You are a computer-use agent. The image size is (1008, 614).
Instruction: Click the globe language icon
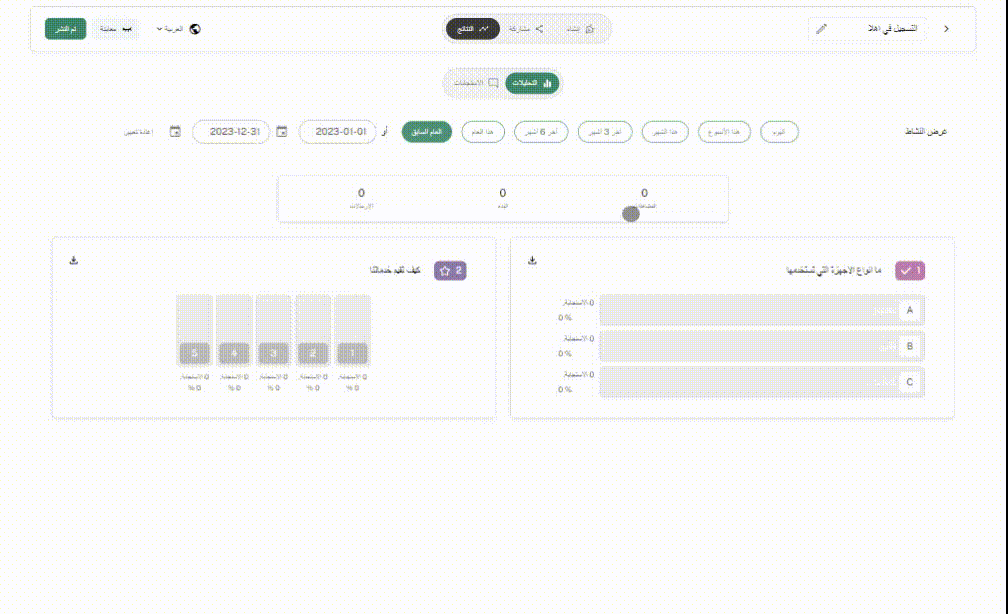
○ ○ ○ ○
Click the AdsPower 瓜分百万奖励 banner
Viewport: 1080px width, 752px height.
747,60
○ ○ ○ ○
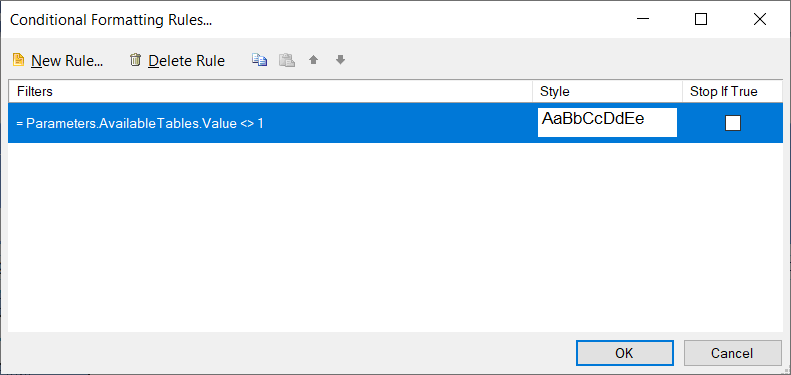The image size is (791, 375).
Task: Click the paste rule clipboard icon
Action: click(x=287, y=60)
○ ○ ○ ○
Work item: Within the data above, the lines from the one with "You are a computer-use" to the one with "Instruction: Click the globe language icon" must be repeated exactly; no other line belongs in the answer.

Task result:
You are a computer-use agent. The image size is (1008, 614).
Instruction: Click the globe language icon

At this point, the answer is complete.